In an era of inflation, Walmart's future is looking brighter

The retailer has boosted its annual outlook again

Walmart reported strong second-quarter sales results as the retailer's low-price model continues to attract budget conscious consumers in a tough economic environment.

The largest retailer in the U.S. boosted its annual outlook again, sending shares up as much as 2% before the opening bell Thursday (August 17).

Walmart, based in Bentonville, Arkansas, earned $7.89 billion, or $2.92 per share, for the three-month period ended July 31. Adjusted results were $1.84 per share, or 13 cents better than Wall Street had expected, according to a survey of industry analysts by FactSet. It was also up from last year's quarterly profit of $5.15 billion.

Sale rose nearly 6% to $161.63 billion, a shade better than expected.

Walmart International net sales were $27 billion, up 11%.

READ: Walmart Canada's new CEO talks tech, data and delivering value

Comparable store sales those from established stores and online operating over the past 12 months rose 6.4% at Walmart's U.S. division. That compares with 7.4% in the quarter ended April and the 8.3% during the fourth quarter. Global online sales surged 24%, down 2% from the previous period.

Walmart also has said shoppers remain cautious, trading down to private label goods from more expensive national brands.

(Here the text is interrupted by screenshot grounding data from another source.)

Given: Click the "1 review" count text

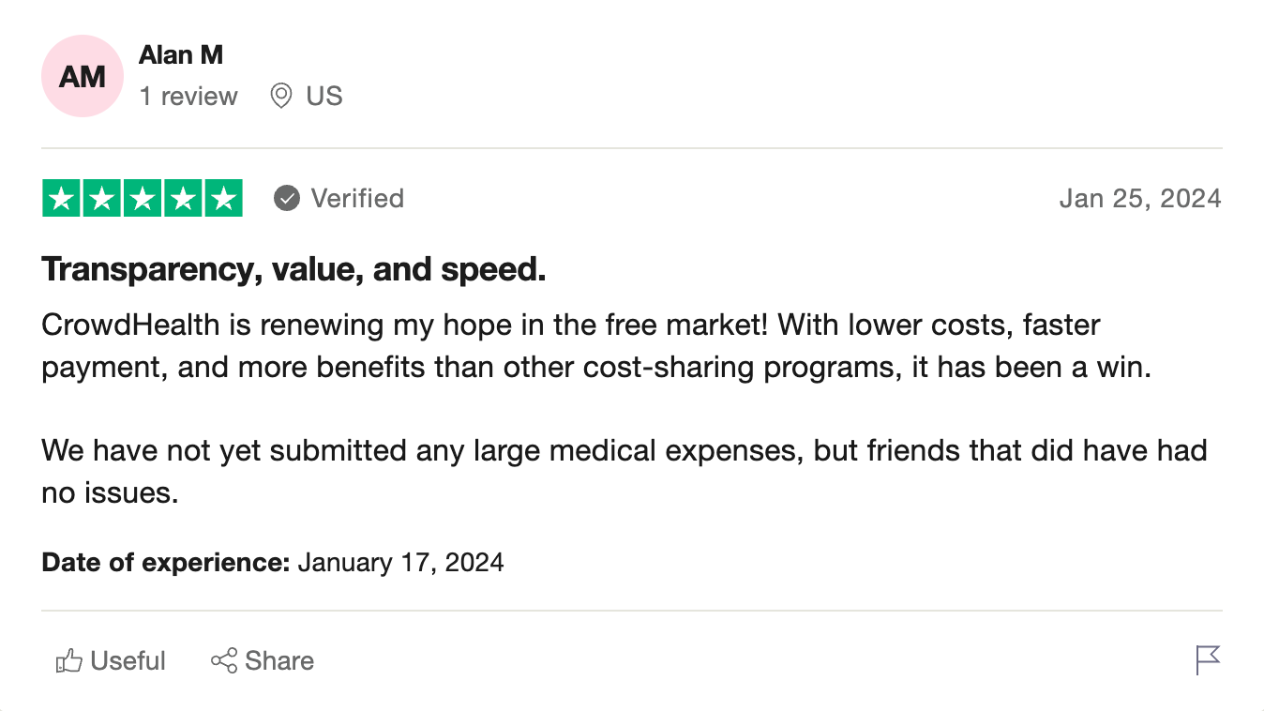Looking at the screenshot, I should 188,97.
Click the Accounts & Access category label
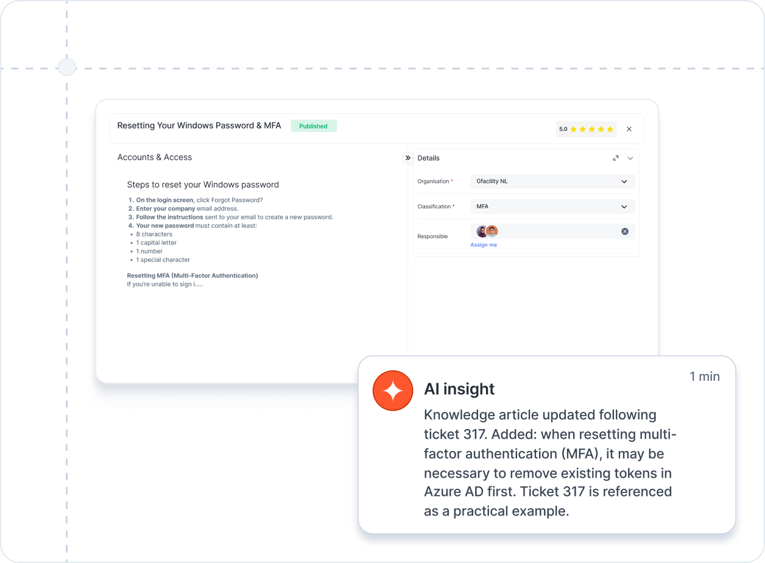Image resolution: width=765 pixels, height=563 pixels. [x=155, y=157]
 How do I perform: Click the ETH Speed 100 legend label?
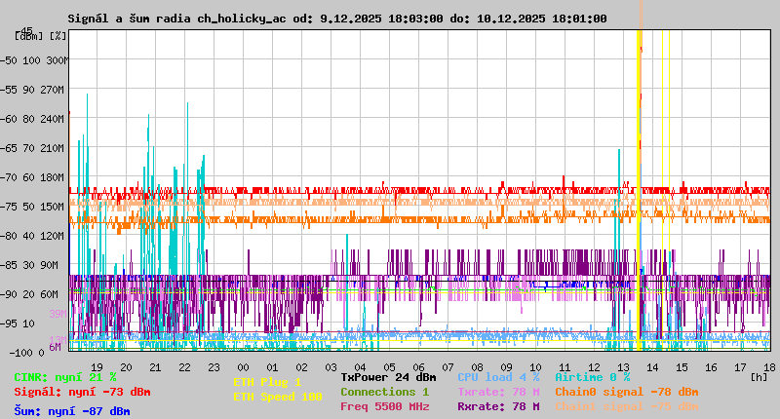[x=277, y=397]
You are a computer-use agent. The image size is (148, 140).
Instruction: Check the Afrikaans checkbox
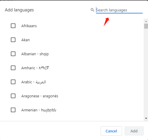[13, 26]
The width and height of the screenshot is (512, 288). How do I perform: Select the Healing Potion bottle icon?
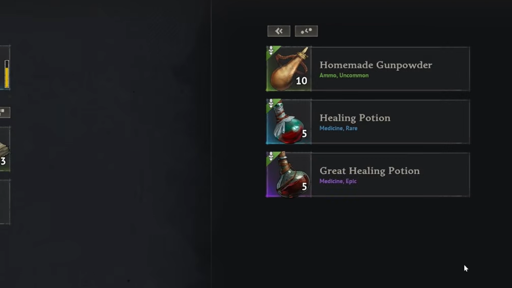pos(289,122)
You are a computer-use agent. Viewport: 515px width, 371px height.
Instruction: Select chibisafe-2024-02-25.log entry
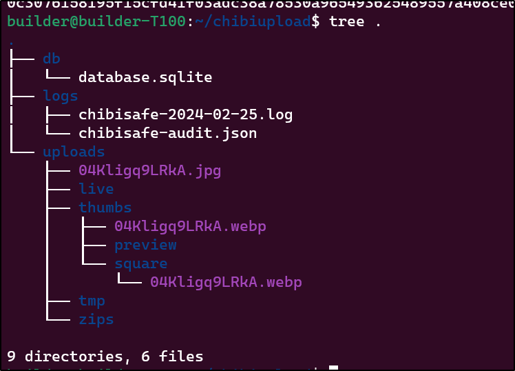pyautogui.click(x=186, y=114)

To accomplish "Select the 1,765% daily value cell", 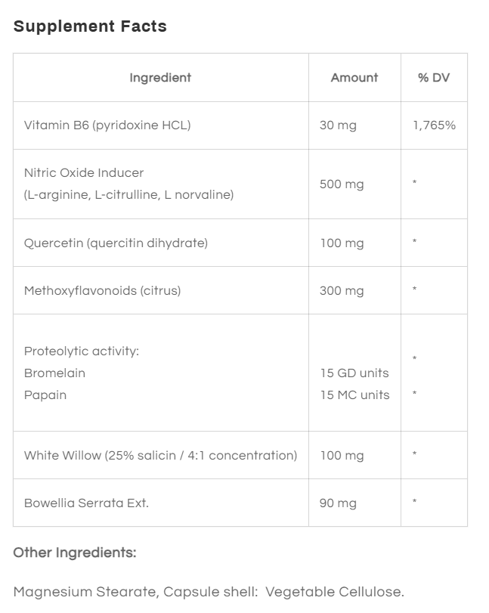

Walmart slashed the price of its online subscription shopping service in half for those on government assistance, to keep those customers. Walmart said the Walmart+ service will cost $49 a year, or $6.47 per month for those on Medicaid, Social Security, the Supplemental Nutrition Assistance Program (commonly known as food stamps) or other programs. Its regular membership costs $98 annually.

READ: Judith McKenna to retire as Walmart International president & CEO

Walmart launched its subscription service in 2020, and has been adding more perks as a way to compete with Amazon Prime, which was unveiled in 2005. Amazon's annual membership now costs $139 per year, and it also has been adding benefits. The online retailer began offering discounts to those on government assistance in 2017.

Walmart said Thursday it expects sales to be up 3% and anticipates $1.45 per share to $1.50 per share for the current quarter. For the year, it now projects sales to be up 4% to 4.5% and shares to be $6.36 per share to $6.46 per share. In the previous quarter, it had projected sales to be up 3.5% and anticipated a per share range of $6.10 to $6.20 per share for the year.

Analysts had expected $1.49 per share for the current quarter and $6.30 per share for the year, according to FactSet.